» **Directives**
1. From the article on shadow rendering in Shadow Of The Colossus, extract the passage that starts at "The model for shadow generation of" and ends at "doesn't look strange.".
2. According to the article on shadow rendering in Shadow Of The Colossus, about how many polygons does the main character generally consist of?
3. Continue the article on shadow rendering in Shadow Of The Colossus, starting after its last sentence.

» **Document segment**
★ ★ ★ ★ ★

On the right is the visualization of the shadow volume from the same scene. Shadow volume extrusion is done via VU1 of the PS2's CPU.
The quality of the shadow formed by this technique is high, but because more polygons are drawn than are actually visible, and the processing of the shadow volume formation, it becomes difficult when there is a lot to draw. Fortunately, with "Shadow Of The Colossus" the game mostly centers around the hero, the horse and the colossus when it comes to shadows. Seki tells how "It was possible to limit most of what needed processing".
By the way, even in our previous title "ICO", the stencil shadow volume technique of this kind was used, but with that the dynamic real time shadow was applied to just 2 people - ICO and the heroine.
Well, in the case of shadow volume generation, we find the outline of the 3D character from the light source and extrude this to form a shadow domain, but this processing is done on VU1 of the PS2's CPU. However, as the number of outline increases, this can take a very long amount of processing time.
In games such as DOOM3 on the PC, the model used for generating the shadow volume is almost equivalent to the character itself. But with SOTC, in order to speed this up, we made use of a simpler model with much fewer polygons in.
The main character generally consists of 3,000 polygons, but the colossus can be around 18,000 polygons, depending on the type. But the model used for shadow generation will contain a substantially lower amount than this. For example, the simple model seen by the player will probably only use 1/40th of what the original model contained.
When in the game, if you look carefully, the shadow of the colossus appears to be less detailed than the actual model, but it is helped by the fact that the model and it's penumbra are rarely projected in a way such they can be compared, so it looks fine. Perhaps this fine-tuning is the art of a true craftsman?
In addition, the penumbra generated from the stencil buffer is applied using a soft blur to get soft shadows. This is not physically correct as it does not take into account the projection distance of the shadow, but with the resolution of the PS2 it seems to work quite well without looking wrong.
The model for shadow generation which is applied to the face of the player character. It deliberately does not cast any shadows onto itself because it would look visually unpleasing.
The model for shadow generation of the player character's body. The number of polygons has decreased, but the shape itself is accurate enough.
A comparison image which superimposes the shadow model and the real model on top of each other. The wireframe model is for shadow generation. The shadow model for the face is one big shape for the reason given earlier.
The shadow generation model of the colossus when the number of polygons has been reduced to 1/40th, although because of it's immense size, it doesn't look strange.
The image with the stencil shadow technique turned off.
The same image with shadows turned on. The self shadow appears to also cover itself. Furthermore, regarding this shot, the shadows are much deeper.
* Hair growing on the colossus using a fur shader
When you play Shadow Of The Colossus, it is the fur on the colossus that gives a striking impression. The 'fur shader' buzzword, when the programmable shader 1.x generation of GPUs appeared, caught on and even Xbox and PC games adopted it.

★ ★ ★ ★ ★

» **Stored data**
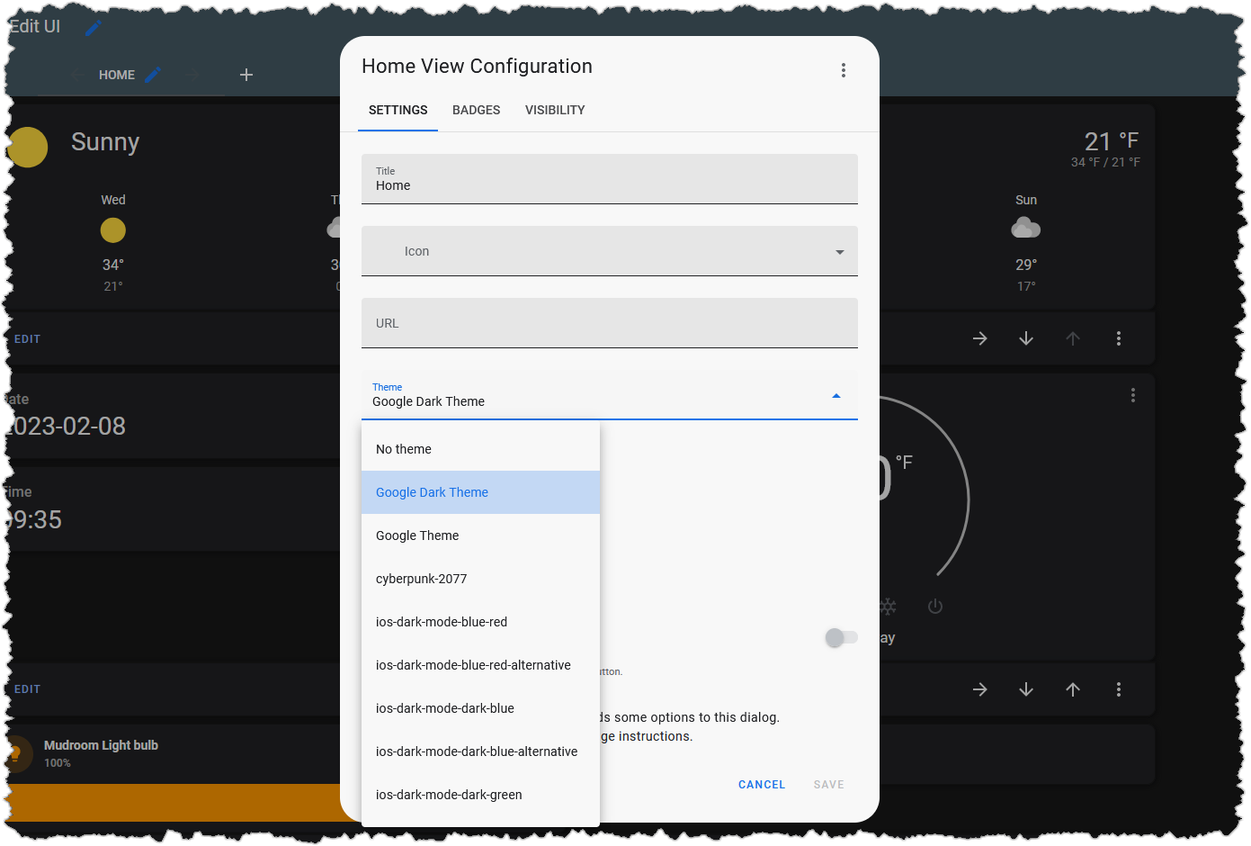Open the dialog's three-dot overflow menu
The image size is (1251, 846).
[x=844, y=69]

★ ★ ★ ★ ★

» **Per-task answers**
1.
The model for shadow generation of the player character's body. The number of polygons has decreased, but the shape itself is accurate enough.
A comparison image which superimposes the shadow model and the real model on top of each other. The wireframe model is for shadow generation. The shadow model for the face is one big shape for the reason given earlier.
The shadow generation model of the colossus when the number of polygons has been reduced to 1/40th, although because of it's immense size, it doesn't look strange.

2. About 3,000 polygons.

3.
With SOTC, we implemented this without programmable shaders. During the 1.x generation, a popular technique was to construct fur using a multilayered shell system as the basis.
This rendering is done by constructing parallel layers, from the skin at which the hair grows and in fixed steps outwards. These translucent polygons accumulate using a cross-section texture of the fur, which build up to form the complete section of the hair. It is almost a kind of volume rendering effect.
The soft and fluffy feeling here comes from the fur shader. The waving, flowing and thickness of hair comes from the "hair spike" rising from the skin. It looks real because it is adjusted to be natural.
Development picture. When you add multiple layers to the colossus' skin at a fixed distance, if you zoom in you can see the polygons which make up the cross section fur texture.
Well, with this technique, the more polygons you use the more real the hair looks. But with SOTC, it tends to be limited to 3 - 6 layers due to the processing limits of the PS2.
The multilayer shell construction system does a good job of expressing the fluffy nature of fur, but when to imitate the high density of hair, you need to use a large number of layers. But, if you try to draw too many fur layers, mostly due to the amount of overdraw, this is too much to handle and starts to overload the video memory fill rate, which affects other drawing processes. Therefore in order to get a good balance between visual quality and workload, we add additional polygons of the hair drawn from the side, which we place vertically perpendicular to the skin.
The fur shader's multilayer shell construction is used even for the grass in certain outdoor areas. Try and spot it when you play.
The layered fur shells are easily visible at a sharp viewing angle, and the extra hair fins are equally visible at the opposite angle. But by combining these two techniques, we create a very natural feeling of hair for the colossus.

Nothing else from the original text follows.